Passion for destruction is also a passion for creation
Foremost, this exhibition describes a mere physical process, that even in its quality as a possibility can generate discursive implications on museological, historical, anthropological, and artistic practice.
Throughout history, the role which museums have been dealt has been preserving the cultural milestones of their communities. Yet this intention has always served as an alibi for tangible acts of archeological scavenging. In most cases it is a domination resource. Even today, unless one chooses to eradicate a series of events that are inconvenient for memory and the spirit of official culture, the museum institution remains an awkward place.
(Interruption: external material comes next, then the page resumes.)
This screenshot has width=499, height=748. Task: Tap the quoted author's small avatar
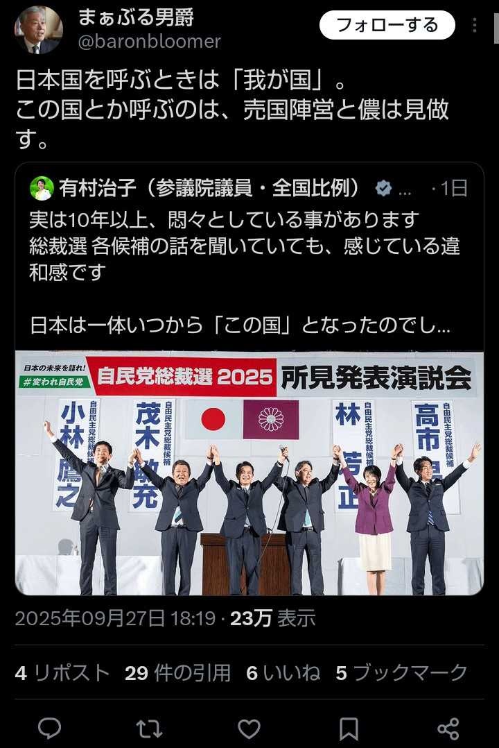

The project echoes two traditions, one that begins with Bakunin’s illustrious proposal, whose explosive overtone precedes innumerable vanguard movements, including futurists, Dadaists, fluxus, Destructivists, punks, etc. On the other hand, the show adds itself to the long series of symbolical raids against museums which brighten the exercise of institutional critique.
If since its foundation one of the purposes of the National Anthropology Museum has been the reassessment of the cultures originated in Mexico, today we see its focus as insufficient and somehow obsolete.
Its architectonic splendor simultaneously praises and masks the desperate situation of the many ethnic groups which barely survive the struggle of geopolitical processes. The institutions magnificence clashes against the poverty and abandonment of the cultural practices the State claims to defend.